工業生産者出荷価格の動きをみると、3月の前年比3.1%上昇を底に、4月は同3.4%上昇、5月は同4.1%上昇と再び上昇率を高めた(図表-13)。原油の国際市況が上昇したのに加えて、鋼材価格も3月に底打ちし、生産財は上昇に転じている。なお、今のところ消費財は落ち着いている。
【通貨供給量(M2)】
金融面の代表指標である通貨供給量(M2)の動きを見ると、4月・5月ともに前年比8.3%増と低い伸びが継続、1-3月期の平均(同8.5%増)を下回った。

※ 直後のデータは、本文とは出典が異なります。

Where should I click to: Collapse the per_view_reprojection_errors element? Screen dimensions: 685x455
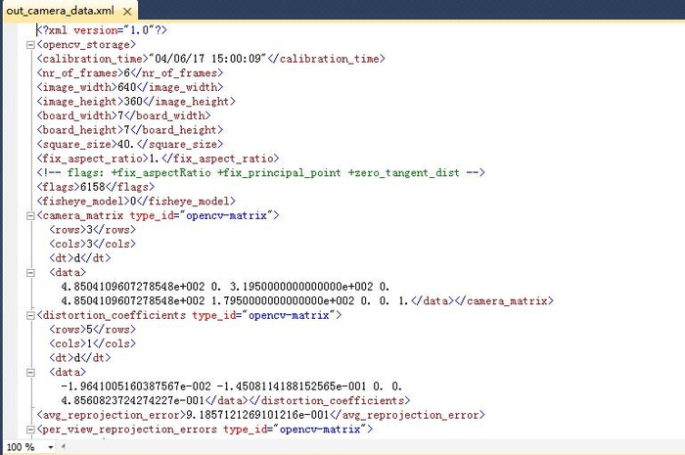point(32,429)
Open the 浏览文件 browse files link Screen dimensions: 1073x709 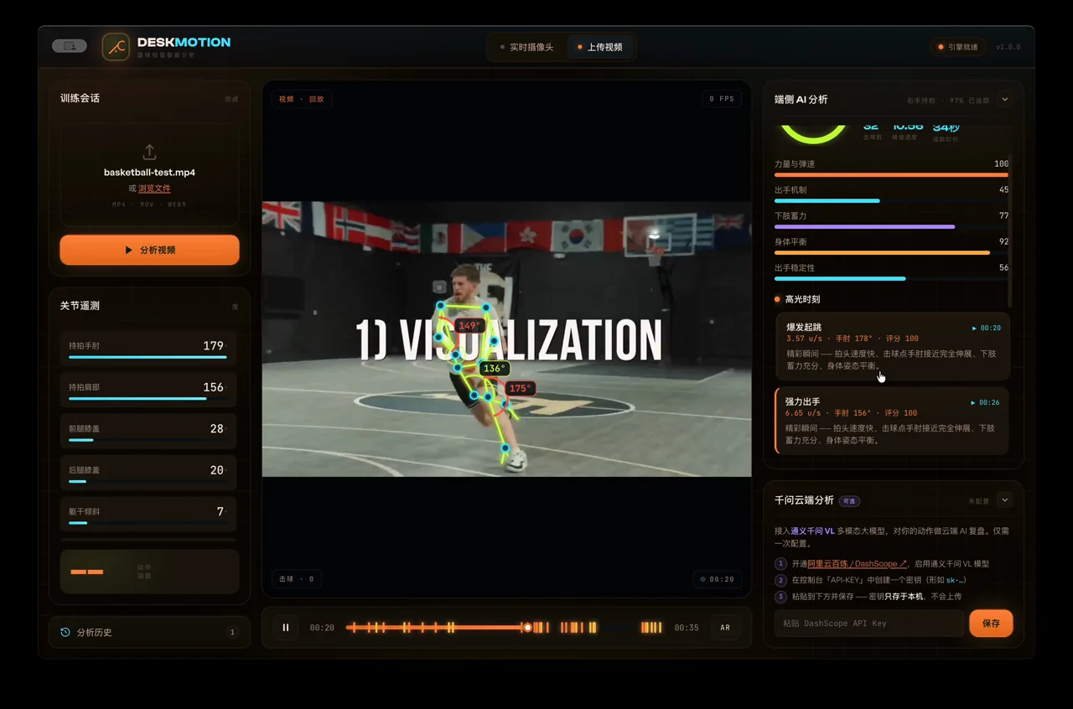point(154,189)
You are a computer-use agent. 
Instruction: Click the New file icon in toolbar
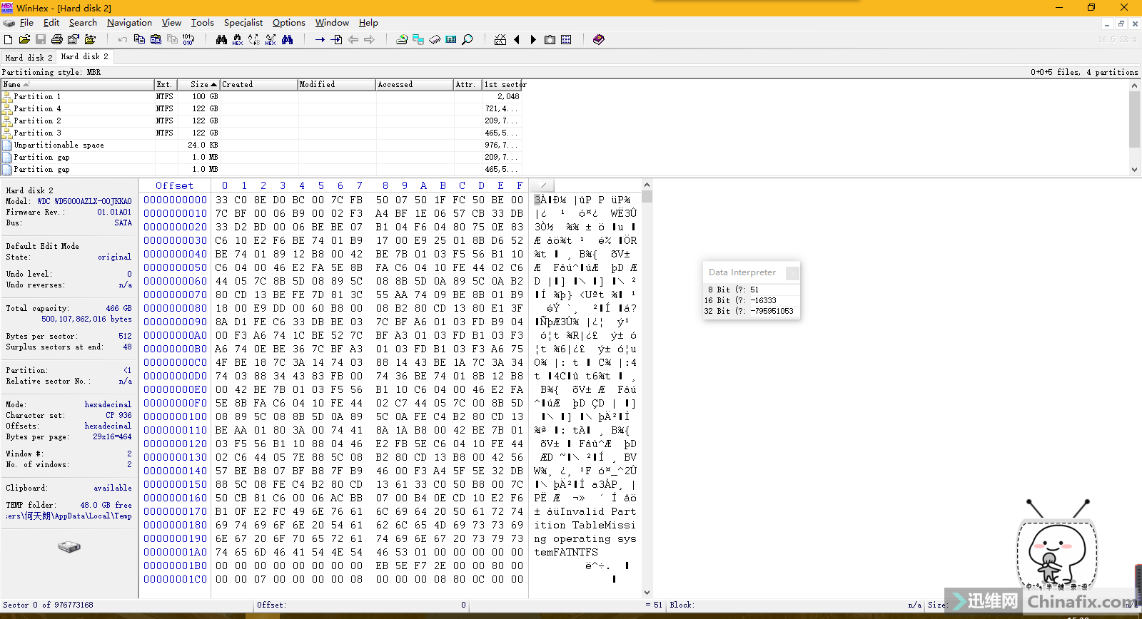pyautogui.click(x=9, y=40)
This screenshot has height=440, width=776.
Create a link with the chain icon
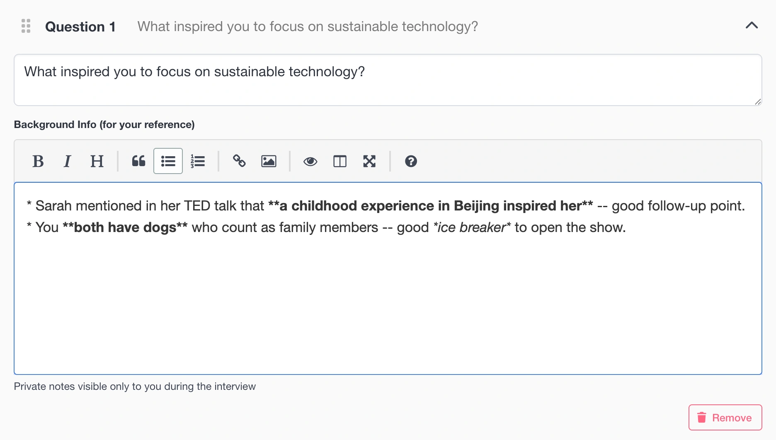coord(239,161)
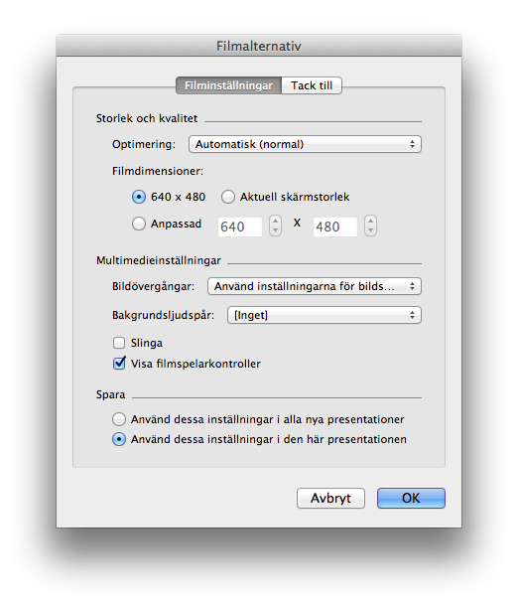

また、社会融資総量の動きを見ると、人民元建て融資の伸びは緩やかな鈍化に留まったものの、シャドーバンキング(委託融資等)の伸びは急減速、マクロプルーデンス政策による引き締め効果がでてきた(図表-14)。
4.総合指標
以上で概観した景気10指標を、それぞれ3ヵ月前と比べて上向きであれば“○”、下向きであれば“×”として一覧表にしたのが図表-16である。需要面をみると、小売売上高が3ヵ月ぶりに“×”、固定資産投資は3ヵ月連続で“×”、輸出金額は4ヵ月ぶり“×”に転じており、需要面の景気指標は悪化した。一方、供給面をみると、工業生産は“○”と“×”が交互に訪れる一進一退だが、製造業PMIが2ヵ月連続で“○”、非製造業PMIは4ヵ月ぶりに“○”に転じ、供給面の景気指標は概ね良好である。また、電力消費量は“×”、道路貨物輸送量は“○”、工業生産者出荷価格“○”、通貨供給量は“×”と、強弱が入り混じるまちまちな状況にある。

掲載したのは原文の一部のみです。